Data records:
_ _ _
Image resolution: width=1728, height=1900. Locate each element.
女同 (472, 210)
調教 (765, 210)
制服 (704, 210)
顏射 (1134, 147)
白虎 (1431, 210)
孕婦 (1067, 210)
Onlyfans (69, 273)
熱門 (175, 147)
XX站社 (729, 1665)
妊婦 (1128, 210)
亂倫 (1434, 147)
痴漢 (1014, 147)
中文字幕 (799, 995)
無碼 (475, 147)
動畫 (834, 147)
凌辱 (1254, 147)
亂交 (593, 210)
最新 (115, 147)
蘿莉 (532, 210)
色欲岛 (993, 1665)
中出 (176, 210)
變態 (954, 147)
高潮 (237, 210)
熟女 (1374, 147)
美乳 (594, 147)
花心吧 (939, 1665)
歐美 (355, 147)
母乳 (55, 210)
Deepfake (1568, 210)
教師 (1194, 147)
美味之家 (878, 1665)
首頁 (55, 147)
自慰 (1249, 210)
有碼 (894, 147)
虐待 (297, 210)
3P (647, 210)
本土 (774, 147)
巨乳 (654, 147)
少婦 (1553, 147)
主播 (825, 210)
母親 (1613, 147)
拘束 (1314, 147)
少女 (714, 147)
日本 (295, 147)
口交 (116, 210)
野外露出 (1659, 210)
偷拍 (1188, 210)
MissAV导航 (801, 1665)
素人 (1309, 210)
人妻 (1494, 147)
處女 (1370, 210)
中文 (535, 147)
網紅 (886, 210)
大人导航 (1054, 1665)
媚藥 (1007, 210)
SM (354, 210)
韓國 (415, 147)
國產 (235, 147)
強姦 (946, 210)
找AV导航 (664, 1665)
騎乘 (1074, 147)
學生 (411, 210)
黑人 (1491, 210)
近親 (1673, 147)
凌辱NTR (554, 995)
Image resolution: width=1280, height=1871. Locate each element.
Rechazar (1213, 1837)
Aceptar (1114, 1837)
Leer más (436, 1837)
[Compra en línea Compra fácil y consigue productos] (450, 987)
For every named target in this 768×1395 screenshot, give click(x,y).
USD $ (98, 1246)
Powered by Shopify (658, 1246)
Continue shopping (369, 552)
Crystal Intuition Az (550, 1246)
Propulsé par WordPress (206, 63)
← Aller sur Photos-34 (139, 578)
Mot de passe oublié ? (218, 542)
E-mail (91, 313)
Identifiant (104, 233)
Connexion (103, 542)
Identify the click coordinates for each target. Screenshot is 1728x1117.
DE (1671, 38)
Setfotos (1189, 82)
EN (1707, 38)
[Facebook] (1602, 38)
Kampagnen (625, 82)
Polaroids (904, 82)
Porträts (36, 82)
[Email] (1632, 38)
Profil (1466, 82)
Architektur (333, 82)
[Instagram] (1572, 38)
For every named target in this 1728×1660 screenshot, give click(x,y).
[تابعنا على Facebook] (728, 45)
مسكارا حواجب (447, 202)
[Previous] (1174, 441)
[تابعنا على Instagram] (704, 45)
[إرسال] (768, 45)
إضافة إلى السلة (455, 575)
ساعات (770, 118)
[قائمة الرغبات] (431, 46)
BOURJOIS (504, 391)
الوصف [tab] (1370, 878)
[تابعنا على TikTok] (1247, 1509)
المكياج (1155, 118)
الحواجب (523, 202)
_ _ _
THE TASK: Which lines run from the one containing "變態 (954, 147)" to the end of the entries above? Quote exactly those, and only those.

THE COMPLETED TASK:
變態 (954, 147)
高潮 (237, 210)
熟女 (1374, 147)
美乳 (594, 147)
花心吧 (939, 1665)
歐美 (355, 147)
母乳 (55, 210)
Deepfake (1568, 210)
教師 (1194, 147)
美味之家 (878, 1665)
首頁 (55, 147)
自慰 (1249, 210)
有碼 (894, 147)
虐待 (297, 210)
3P (647, 210)
本土 (774, 147)
巨乳 (654, 147)
少婦 (1553, 147)
主播 (825, 210)
母親 (1613, 147)
拘束 (1314, 147)
少女 (714, 147)
日本 (295, 147)
口交 (116, 210)
野外露出 (1659, 210)
偷拍 (1188, 210)
MissAV导航 (801, 1665)
素人 (1309, 210)
人妻 (1494, 147)
處女 (1370, 210)
中文 (535, 147)
網紅 (886, 210)
大人导航 (1054, 1665)
媚藥 (1007, 210)
SM (354, 210)
韓國 (415, 147)
國產 (235, 147)
強姦 (946, 210)
找AV导航 (664, 1665)
騎乘 (1074, 147)
學生 (411, 210)
黑人 (1491, 210)
近親 (1673, 147)
凌辱NTR (554, 995)
Image resolution: width=1280, height=1871. Locate each element.
Rechazar (1213, 1837)
Aceptar (1114, 1837)
Leer más (436, 1837)
[Compra en línea Compra fácil y consigue productos] (450, 987)
For every named target in this 768×1395 screenshot, give click(x,y).
USD $ (98, 1246)
Powered by Shopify (658, 1246)
Continue shopping (369, 552)
Crystal Intuition Az (550, 1246)
Propulsé par WordPress (206, 63)
← Aller sur Photos-34 (139, 578)
Mot de passe oublié ? (218, 542)
E-mail (91, 313)
Identifiant (104, 233)
Connexion (103, 542)
Identify the click coordinates for each target. Screenshot is 1728x1117.
DE (1671, 38)
Setfotos (1189, 82)
EN (1707, 38)
[Facebook] (1602, 38)
Kampagnen (625, 82)
Polaroids (904, 82)
Porträts (36, 82)
[Email] (1632, 38)
Profil (1466, 82)
Architektur (333, 82)
[Instagram] (1572, 38)
For every named target in this 1728×1660 screenshot, give click(x,y).
[تابعنا على Facebook] (728, 45)
مسكارا حواجب (447, 202)
[Previous] (1174, 441)
[تابعنا على Instagram] (704, 45)
[إرسال] (768, 45)
إضافة إلى السلة (455, 575)
ساعات (770, 118)
[قائمة الرغبات] (431, 46)
BOURJOIS (504, 391)
الوصف [tab] (1370, 878)
[تابعنا على TikTok] (1247, 1509)
المكياج (1155, 118)
الحواجب (523, 202)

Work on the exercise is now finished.